Java implementation of TFIDF algorithm code sharing
Algorithm Introduction
concept
TF-IDF (term frequency cinverse document frequency) is a commonly used weighting technique for information retrieval and information mining. TF-IDF is a statistical method to evaluate the importance of a word to a document set or one of the documents in a corpus. The importance of a word increases in proportion to the number of times it appears in the document, but at the same time it increases in the corpus The frequency of occurrence in the library decreases inversely. Various forms of TF-IDF weighting are often used by search engines as a measure or rating of the correlation between files and user queries. In addition to TF-IDF, search engines on the Internet also use a rating method based on link analysis to determine the order in which documents appear in search results.
principle
In a given document, term frequency (TF) refers to the number of times a given word appears in the document.

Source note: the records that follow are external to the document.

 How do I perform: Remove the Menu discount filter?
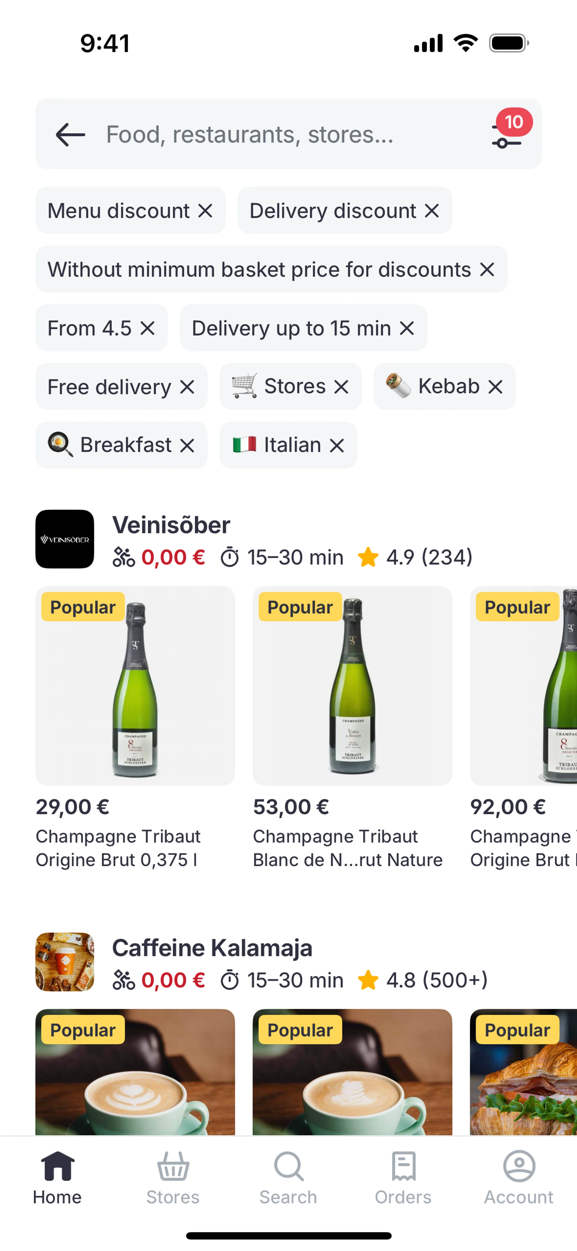[205, 211]
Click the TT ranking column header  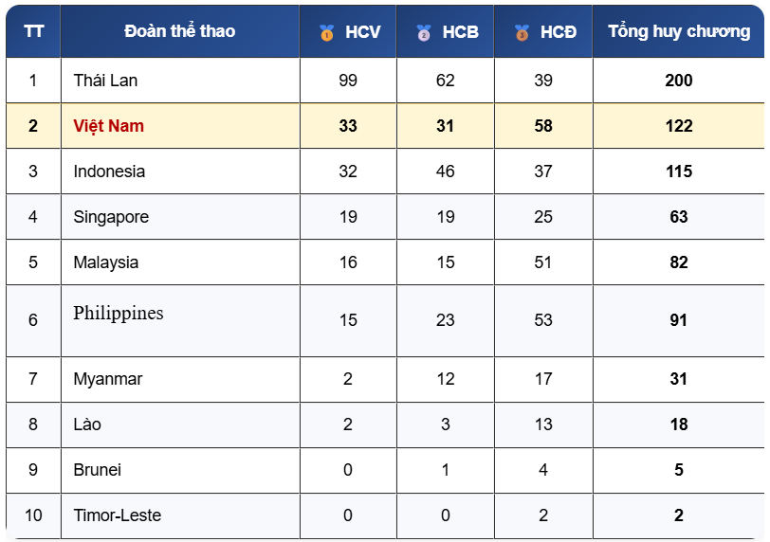[33, 31]
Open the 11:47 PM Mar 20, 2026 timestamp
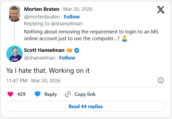172x119 pixels. coord(33,81)
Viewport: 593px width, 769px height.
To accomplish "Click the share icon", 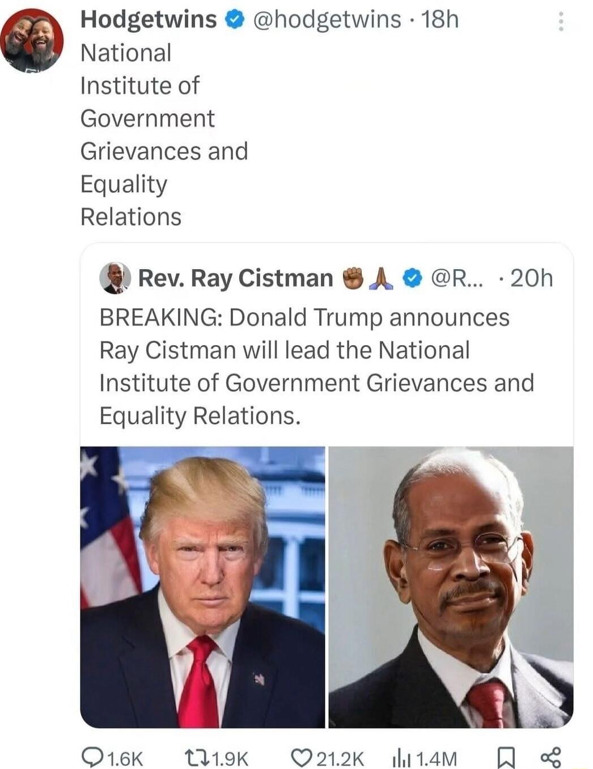I will click(550, 757).
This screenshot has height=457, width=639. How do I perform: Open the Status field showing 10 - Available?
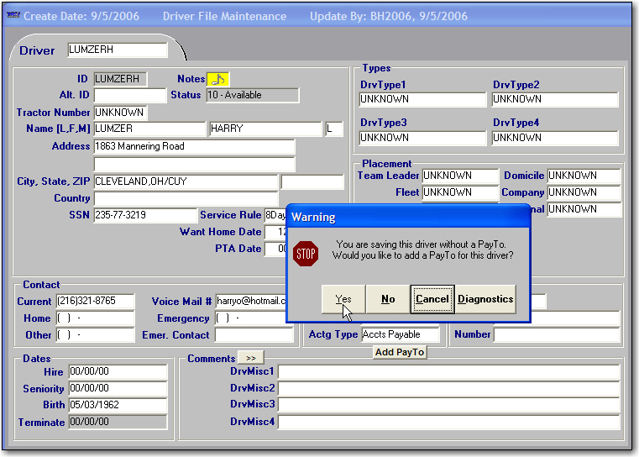pyautogui.click(x=252, y=96)
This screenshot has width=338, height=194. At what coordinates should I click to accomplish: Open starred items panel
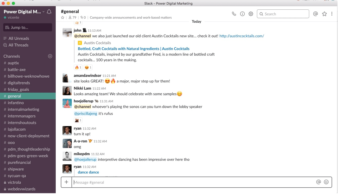(x=324, y=14)
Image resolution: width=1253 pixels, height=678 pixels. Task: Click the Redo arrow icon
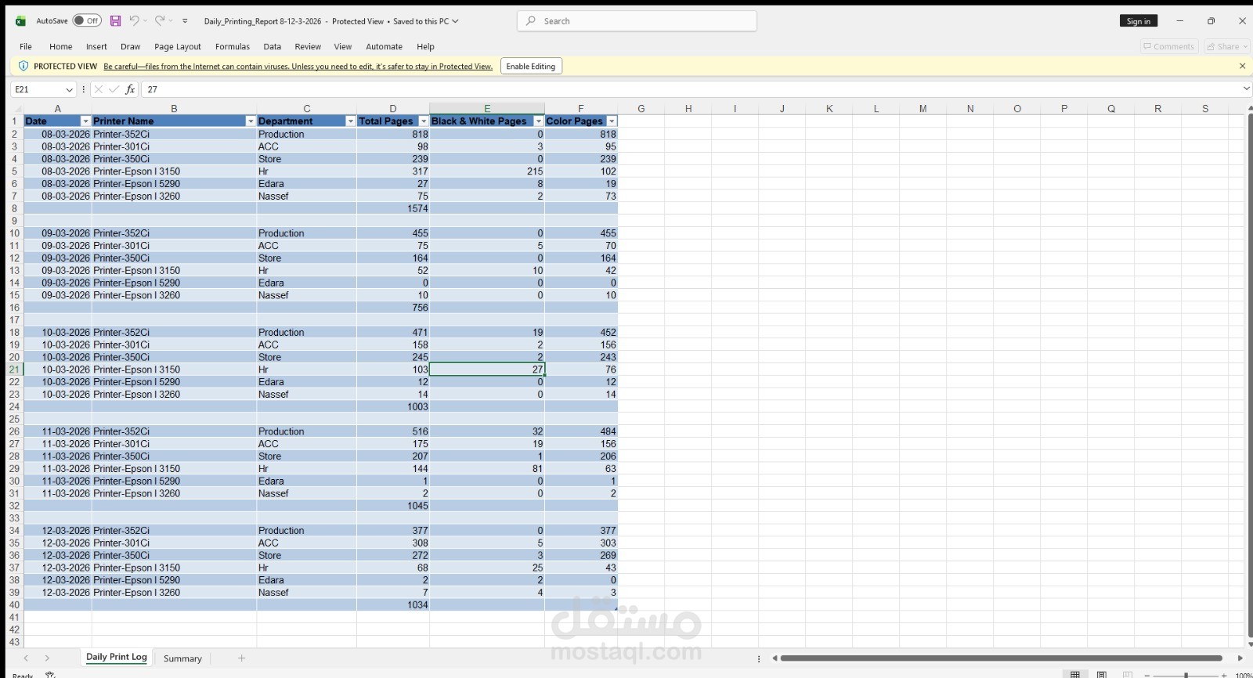pos(160,21)
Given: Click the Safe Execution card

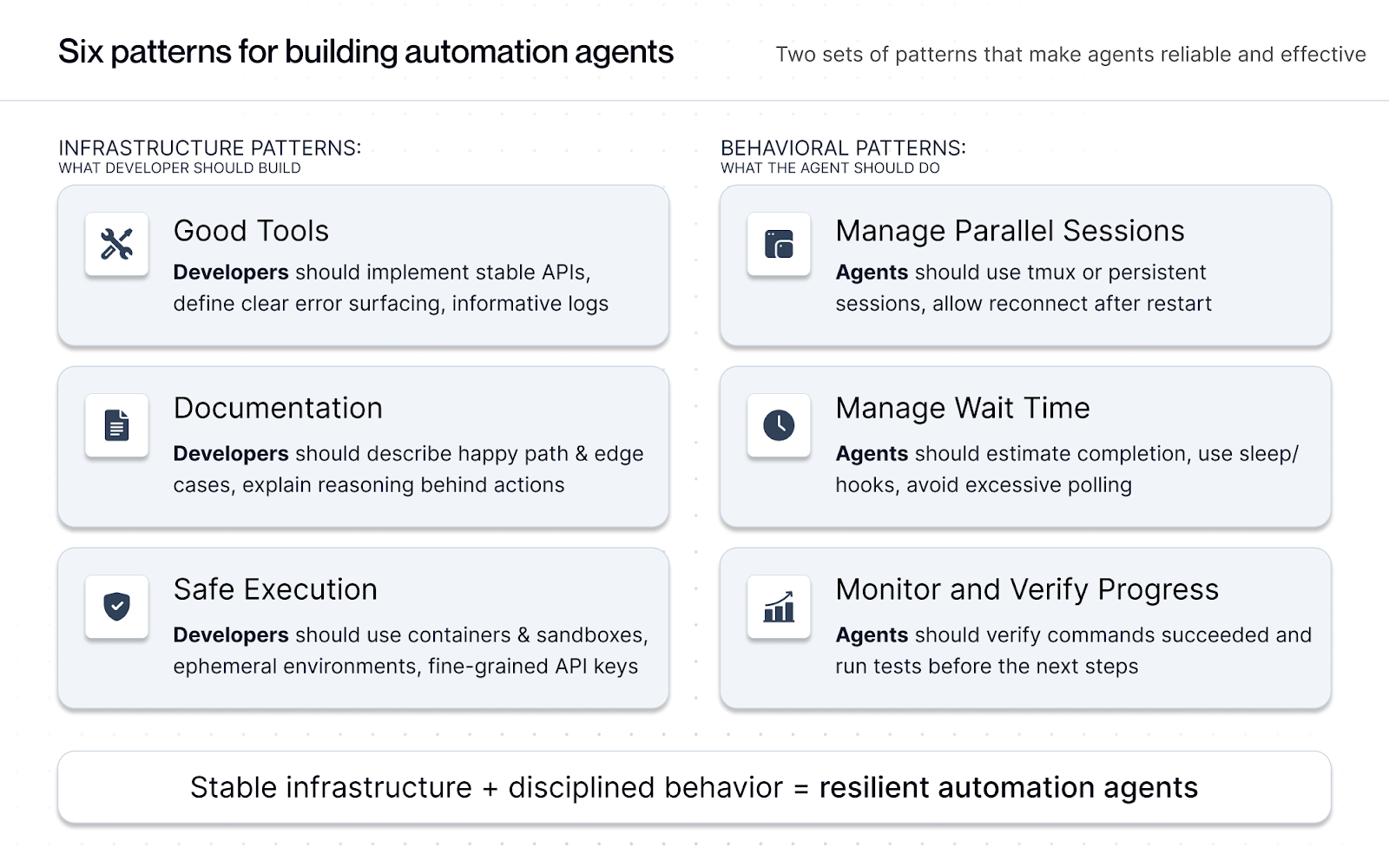Looking at the screenshot, I should point(363,628).
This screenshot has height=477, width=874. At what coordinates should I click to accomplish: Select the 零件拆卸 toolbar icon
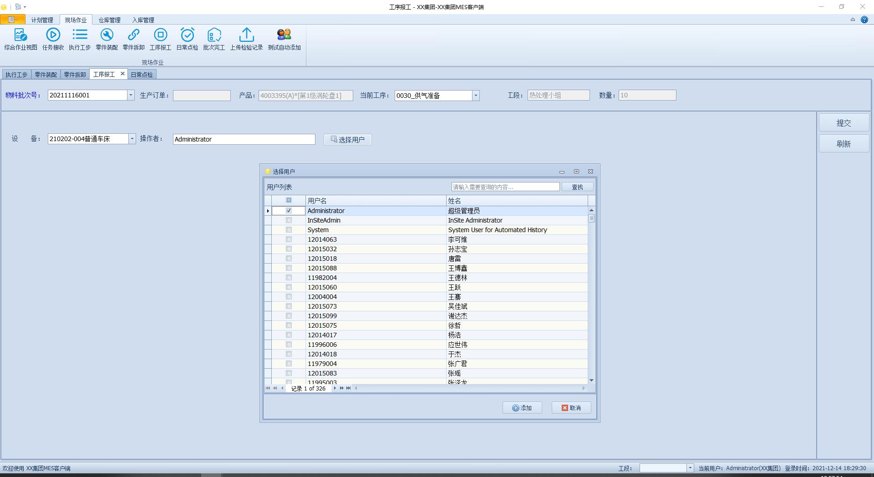[x=133, y=39]
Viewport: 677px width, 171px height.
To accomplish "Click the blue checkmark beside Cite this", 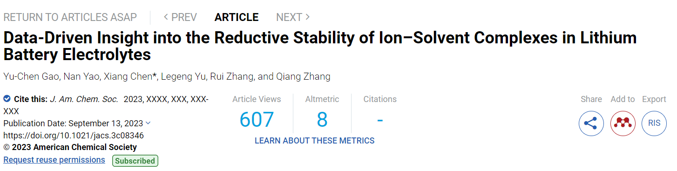I will 7,99.
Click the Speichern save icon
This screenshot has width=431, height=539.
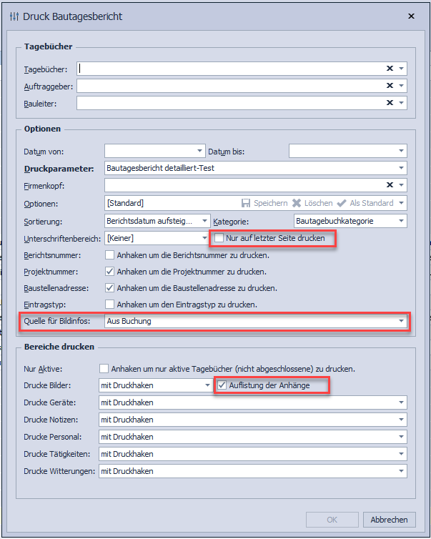pyautogui.click(x=246, y=203)
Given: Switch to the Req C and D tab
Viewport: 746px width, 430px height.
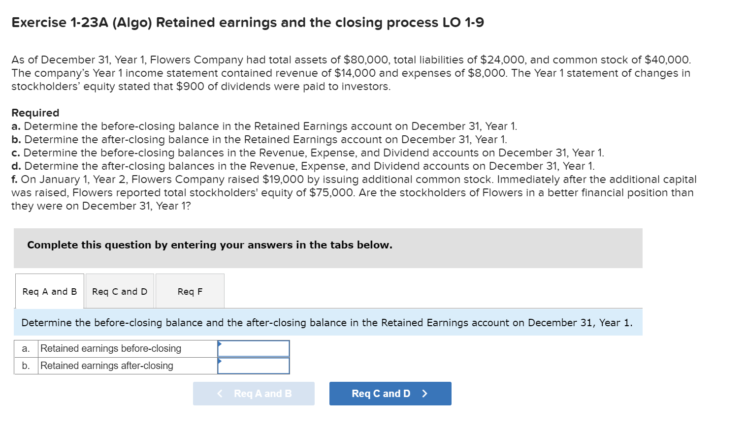Looking at the screenshot, I should [x=119, y=291].
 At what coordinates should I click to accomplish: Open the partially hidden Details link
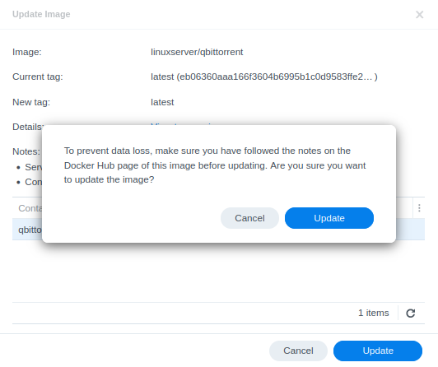tap(182, 123)
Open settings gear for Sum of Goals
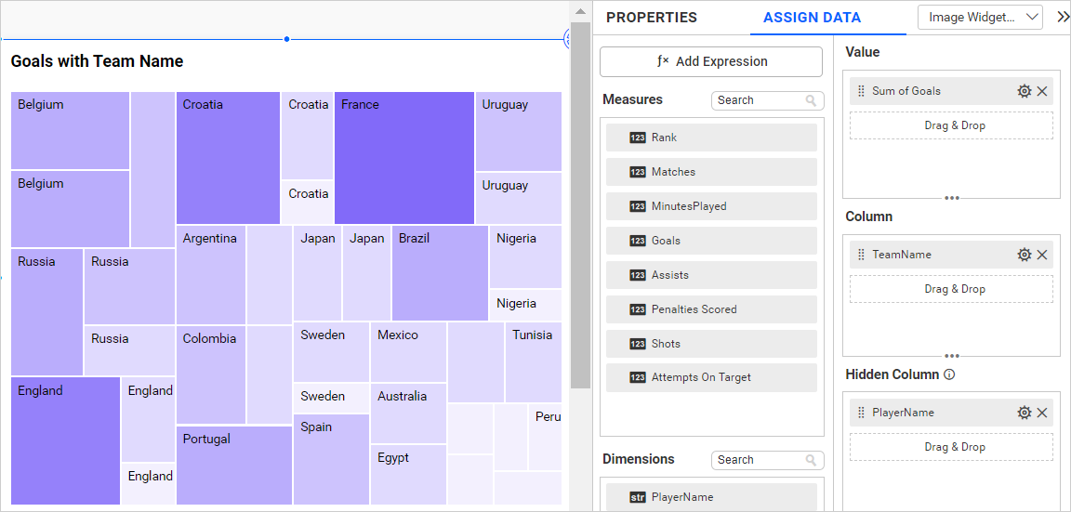Viewport: 1071px width, 512px height. click(1024, 91)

This number is usually normalized (the numerator is generally smaller than the denominator, which is different from IDF) to prevent it from being biased towards long files. (the same word may have a higher word frequency in long files than in short files, regardless of whether the word is important or not.)
Inverse document request (IDF) is a measure of the general importance of words. The IDF of a specific word can be obtained by dividing the total number of files by the number of files containing the word, and then taking the logarithm of the obtained quotient.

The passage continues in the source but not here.